Als einzige Produktion im Frühjahr ist im Theater an der Kö die langfristig geplante Komödie „Das Abschiedsdinner“vorgesehen. Regie
bei dieser französischen Komödie um das Wesen und die Zerbrechlichkeit alter Freundschaften führt Jochen Busse, auf der Bühne stehen Martin Semmelrogge, Mariella Ahrens (erstmals in Düsseldorf) und Mirko Pustisek.
Wie wird es danach weitergehen? „Wir halten an unserer üblichen Sommerpause fest“, bekräftigt Heinersdorff. „Auch diese Entscheidung wurde wohlüberlegt getroffen. Wenn sie in ihrer Freizeit endlich wieder andere Dinge tun dürfen, werden die meisten Menschen wohl kaum ins Theater gehen. Erst recht nicht, wenn das Wetter schön ist, das kennen wir schon aus den Vorjahren.“
Im September startet sein Haus mit einer Wiederaufnahme von „Extrawurst“, einem geschliffenen, aber bisher von widrigen Umständen begleiteten Stück. Im Frühjahr war die Produktion bis zur Generalprobe gediehen, konnte jedoch einen Tag später wegen des Lockdowns ihre Premiere nicht mehr erleben. Die wurde im Herbst nachgeholt, kam auch prima an, erfreute sich aber nur weniger Vorstellungen, bis im November abermals Schluss war. Im dritten Anlauf soll es 2021 besser klappen. Ab Oktober gilt dann der reguläre neue Spielplan.

### Ausgangsdaten
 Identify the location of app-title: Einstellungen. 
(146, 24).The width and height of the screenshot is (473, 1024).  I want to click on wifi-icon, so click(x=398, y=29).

### Aufgaben
#1 Schreib den Text über das Theater an der Kö ab „Als einzige Produktion“ und weiter bis einschließlich „und Mirko Pustisek.“ noch einmal ab. Ersetze dabei „Komödie“ durch „Tragikomödie“.
#2 Führe den Text über das Theater an der Kö im Anschluss an seinen letzten Satz weiter.

### Lösungen
#1
Als einzige Produktion im Frühjahr ist im Theater an der Kö die langfristig geplante Tragikomödie „Das Abschiedsdinner“vorgesehen. Regie
bei dieser französischen Tragikomödie um das Wesen und die Zerbrechlichkeit alter Freundschaften führt Jochen Busse, auf der Bühne stehen Martin Semmelrogge, Mariella Ahrens (erstmals in Düsseldorf) und Mirko Pustisek.

#2
„Sollte sich die Corona-Lage kurzfristig zum Guten wenden, können wir auf fertige Produktionen zurückgreifen und sofort loslegen“, versichert der Regisseur und Theaterleiter. Für alle Fälle hat er sich auch ein Solo auf den eigenen Leib geschrieben. An eine schnelle Öffnung zu glauben, fällt ihm angesichts der herrschenden Situation allerdings schwer. Gerade deshalb kritisiert René Heinersdorff den Umgang mit den Kulturschaffenden. Lieber wäre es ihm gewesen, wenn die Politiker sich beizeiten zu einer ehrlichen Aussage hätten durchringen können. „Zumal ja auch die Virologen eher sorgenvoll in die Zukunft schauen“, gibt er zu bedenken. „Hätte man den Künstlern klipp und klar gesagt, Leute, das wird noch dauern, bis ihr wieder auftreten dürft, könnten sie das wahrscheinlich besser verkraften.“Ihm ist die missliche Lage der Schauspieler sehr genau bewusst, auch durch den Vorsitz, den er für die Sparte Boulevardtheater im deutschen Bühnenverein einnimmt.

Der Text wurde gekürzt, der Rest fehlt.